Fig. 6. Enhanced MYC expression rescued the effects of AURKB/CDC37 depletion on ccRCC cells.

A, B MTT and colony formation assays were performed to determine the impact of cell viability treated with NC+Ctrl, NC+Over-MYC, siAURKB-2+Ctrl, siAURKB-2+Over-MYC, siCDC37-2+Ctrl, siCDC37-2+ Over-MYC in ccRCC cells. C, D Transwell and wound‐healing analysis represented the migration and metastasis capacity of ccRCC cells co‐transfected with NC+Ctrl, NC+Over-MYC, siAURKB-2+Ctrl, siAURKB-2+ Over-MYC, siCDC37-2+Ctrl, siCDC37-2+ Over-MYC. *p < 0.05, **p < 0.01, ***p < 0.001.

Fig. 7. AURKB/CDC37 regulates MYC transcriptional program and promotes the phosphorylation of Rb1.

A DNA-binding motif of MYC (JASPAR). B Luciferase assays were performed in HEK-293 cells co-transfected with siNC/siAURKB/siCDC37 and MYC motif. C CCND1 mRNA levels in 786-O and CAKI-1 cells with AURKB or CDC37 knockdown were detected by qRT-PCR. D Luciferase assays were performed in HEK-293 cells co-transfected with siNC/siAURKB/siCDC37 and CCND1 promoter. E Western blotting was used to detect the effect of AURKB or CDC37 knockdown on the expression of phosphorylated Rb in 786-O and CAKI-1 cells. *p < 0.05, **p < 0.01, ***p < 0.001.

Fig. 8. E2F1 activates AURKB expression directly.

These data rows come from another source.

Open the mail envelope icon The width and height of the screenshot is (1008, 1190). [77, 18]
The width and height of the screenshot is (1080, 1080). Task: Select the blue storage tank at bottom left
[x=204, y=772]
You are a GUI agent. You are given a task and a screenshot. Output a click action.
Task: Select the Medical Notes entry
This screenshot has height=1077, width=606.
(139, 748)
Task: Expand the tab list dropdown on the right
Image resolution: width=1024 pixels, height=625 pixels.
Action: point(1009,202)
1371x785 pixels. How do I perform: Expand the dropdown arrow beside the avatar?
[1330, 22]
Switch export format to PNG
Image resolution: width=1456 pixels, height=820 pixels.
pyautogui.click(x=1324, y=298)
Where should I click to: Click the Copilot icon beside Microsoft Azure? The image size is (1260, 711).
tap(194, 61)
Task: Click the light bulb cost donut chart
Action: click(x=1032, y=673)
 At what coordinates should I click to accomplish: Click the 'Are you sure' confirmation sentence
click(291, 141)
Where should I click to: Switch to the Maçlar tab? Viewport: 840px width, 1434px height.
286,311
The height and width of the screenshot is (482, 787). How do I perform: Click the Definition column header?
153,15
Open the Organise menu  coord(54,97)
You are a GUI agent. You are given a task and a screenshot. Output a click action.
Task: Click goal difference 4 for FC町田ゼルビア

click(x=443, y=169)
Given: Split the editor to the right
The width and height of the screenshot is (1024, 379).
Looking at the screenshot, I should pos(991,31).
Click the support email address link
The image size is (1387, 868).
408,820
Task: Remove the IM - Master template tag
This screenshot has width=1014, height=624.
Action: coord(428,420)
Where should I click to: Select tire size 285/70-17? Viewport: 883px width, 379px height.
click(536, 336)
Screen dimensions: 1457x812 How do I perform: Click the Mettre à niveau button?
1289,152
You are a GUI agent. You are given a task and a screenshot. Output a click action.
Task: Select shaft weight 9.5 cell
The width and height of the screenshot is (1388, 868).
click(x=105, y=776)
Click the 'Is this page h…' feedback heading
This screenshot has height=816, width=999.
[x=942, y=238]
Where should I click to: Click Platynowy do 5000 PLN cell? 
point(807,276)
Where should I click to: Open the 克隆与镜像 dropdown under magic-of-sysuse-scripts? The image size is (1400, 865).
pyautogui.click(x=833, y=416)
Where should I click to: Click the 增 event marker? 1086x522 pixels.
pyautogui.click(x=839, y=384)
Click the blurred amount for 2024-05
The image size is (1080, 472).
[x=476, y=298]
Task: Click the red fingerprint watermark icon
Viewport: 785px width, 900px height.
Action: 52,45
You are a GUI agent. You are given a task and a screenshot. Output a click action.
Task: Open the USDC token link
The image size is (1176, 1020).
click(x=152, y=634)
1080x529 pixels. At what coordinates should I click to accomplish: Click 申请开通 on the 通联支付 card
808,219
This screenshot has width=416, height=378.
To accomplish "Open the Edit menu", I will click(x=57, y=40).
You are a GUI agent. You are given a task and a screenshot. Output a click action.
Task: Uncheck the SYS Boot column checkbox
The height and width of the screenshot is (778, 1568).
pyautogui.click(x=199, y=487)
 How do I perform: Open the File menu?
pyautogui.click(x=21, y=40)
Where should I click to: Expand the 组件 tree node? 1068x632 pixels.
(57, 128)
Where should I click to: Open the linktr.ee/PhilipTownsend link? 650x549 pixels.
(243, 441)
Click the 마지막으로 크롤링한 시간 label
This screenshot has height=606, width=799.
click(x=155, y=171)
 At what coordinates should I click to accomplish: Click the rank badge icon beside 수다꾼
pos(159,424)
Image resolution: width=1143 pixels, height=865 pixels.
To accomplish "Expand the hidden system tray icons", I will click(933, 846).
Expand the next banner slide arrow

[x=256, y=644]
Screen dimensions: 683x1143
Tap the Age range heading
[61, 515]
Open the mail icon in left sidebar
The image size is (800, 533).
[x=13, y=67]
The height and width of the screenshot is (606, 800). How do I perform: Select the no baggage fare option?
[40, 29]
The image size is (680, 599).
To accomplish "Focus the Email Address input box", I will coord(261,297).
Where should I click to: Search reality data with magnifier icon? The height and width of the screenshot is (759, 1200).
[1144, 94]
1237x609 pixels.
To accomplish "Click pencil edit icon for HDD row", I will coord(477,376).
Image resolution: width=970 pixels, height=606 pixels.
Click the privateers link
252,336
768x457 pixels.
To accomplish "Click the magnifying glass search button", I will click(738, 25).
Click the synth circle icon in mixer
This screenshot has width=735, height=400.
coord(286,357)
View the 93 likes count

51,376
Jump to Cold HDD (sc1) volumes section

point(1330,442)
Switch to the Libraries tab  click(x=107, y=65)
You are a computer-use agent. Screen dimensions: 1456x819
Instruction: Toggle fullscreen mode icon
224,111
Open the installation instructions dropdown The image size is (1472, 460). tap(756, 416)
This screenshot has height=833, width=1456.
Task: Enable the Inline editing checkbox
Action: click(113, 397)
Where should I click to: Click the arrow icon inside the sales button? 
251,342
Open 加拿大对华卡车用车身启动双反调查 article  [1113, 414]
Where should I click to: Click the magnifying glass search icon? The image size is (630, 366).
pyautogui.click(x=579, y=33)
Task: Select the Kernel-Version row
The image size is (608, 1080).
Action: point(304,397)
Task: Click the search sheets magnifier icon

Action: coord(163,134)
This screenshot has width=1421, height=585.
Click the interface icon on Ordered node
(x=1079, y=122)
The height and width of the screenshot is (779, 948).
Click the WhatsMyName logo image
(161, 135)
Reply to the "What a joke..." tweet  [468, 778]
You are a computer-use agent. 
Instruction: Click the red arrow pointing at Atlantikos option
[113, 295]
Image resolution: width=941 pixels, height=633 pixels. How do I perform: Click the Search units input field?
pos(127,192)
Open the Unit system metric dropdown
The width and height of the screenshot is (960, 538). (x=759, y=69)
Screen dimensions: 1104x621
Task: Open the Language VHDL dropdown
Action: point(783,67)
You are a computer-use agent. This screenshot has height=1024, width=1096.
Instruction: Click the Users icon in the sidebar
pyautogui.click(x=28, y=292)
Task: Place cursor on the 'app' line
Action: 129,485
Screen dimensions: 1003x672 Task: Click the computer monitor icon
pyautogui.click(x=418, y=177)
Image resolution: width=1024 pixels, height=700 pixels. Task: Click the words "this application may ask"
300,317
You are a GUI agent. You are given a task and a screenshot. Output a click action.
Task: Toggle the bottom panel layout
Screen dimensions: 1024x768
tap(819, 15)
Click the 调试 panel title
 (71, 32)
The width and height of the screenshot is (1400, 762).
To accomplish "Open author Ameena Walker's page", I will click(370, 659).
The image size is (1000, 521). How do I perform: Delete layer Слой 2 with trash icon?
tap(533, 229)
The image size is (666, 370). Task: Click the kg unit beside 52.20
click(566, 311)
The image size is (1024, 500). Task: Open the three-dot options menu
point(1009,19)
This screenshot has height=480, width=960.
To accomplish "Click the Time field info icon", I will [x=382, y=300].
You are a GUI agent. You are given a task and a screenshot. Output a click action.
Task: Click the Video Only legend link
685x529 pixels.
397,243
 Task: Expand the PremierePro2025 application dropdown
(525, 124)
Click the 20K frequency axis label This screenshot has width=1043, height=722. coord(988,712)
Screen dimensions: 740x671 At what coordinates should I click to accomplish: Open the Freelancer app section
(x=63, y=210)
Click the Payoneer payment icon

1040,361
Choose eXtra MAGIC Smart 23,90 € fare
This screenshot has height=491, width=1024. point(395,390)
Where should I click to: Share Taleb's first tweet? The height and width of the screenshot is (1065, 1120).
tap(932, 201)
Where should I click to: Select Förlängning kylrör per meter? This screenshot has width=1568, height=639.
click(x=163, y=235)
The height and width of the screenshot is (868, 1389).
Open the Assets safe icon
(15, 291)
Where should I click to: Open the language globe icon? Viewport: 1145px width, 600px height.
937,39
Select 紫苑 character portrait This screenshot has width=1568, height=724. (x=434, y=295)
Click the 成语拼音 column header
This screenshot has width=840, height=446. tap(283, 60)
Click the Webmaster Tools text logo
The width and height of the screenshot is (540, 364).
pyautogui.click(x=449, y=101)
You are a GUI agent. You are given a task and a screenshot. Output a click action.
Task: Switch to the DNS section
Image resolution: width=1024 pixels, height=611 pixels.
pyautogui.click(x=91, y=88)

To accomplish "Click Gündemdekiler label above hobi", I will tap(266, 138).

A AURKB mRNA levels in 786-O and CAKI-1 cells with E2F1 knockdown were detected by qRT-PCR. B Schematic diagram of primer design for ChIP-qRT-PCR in the binding site between E2F1 and the promoter region of AURKB. C The binding relationship between E2F1 and the promoter region of AURKB was verified by ChIP-qRT-PCR and agarose gel electrophoresis. D The binding sequence of E2F1 on AURKB predicted by JASPAR was subcloned into the pGL3 promoter luciferase vector. E Luciferase assays were performed in HEK-293 cells co-transfected with siNC/siE2F1-2 and AURKB promoter. F, G MTT and colony formation assays were performed to determine the impact of cell viability treated with NC+ Ctrl, NC + Over-AURKB, siE2F1-2+Ctrl, siE2F1-2+Over-AURKB in ccRCC cells. H, I Transwell and wound‐healing analysis represented the migration and metastasis capacity of ccRCC cells co‐transfected with NC + Ctrl, NC + Over-AURKB, siE2F1-2 + Ctrl, siE2F1-2 + Over-AURKB. J The schematic illustrates that CDC37 and AURKB complexes directly phosphorylate MYC, enhance MYC stability and transcriptional activity, promote Rb phosphorylation and E2F1 release, and in turn activate the transcription of AURKB, forming an AURKB/E2F1 positive feedforward loop that promotes ccRCC progression. *p < 0.05, **p < 0.01, ***p < 0.001.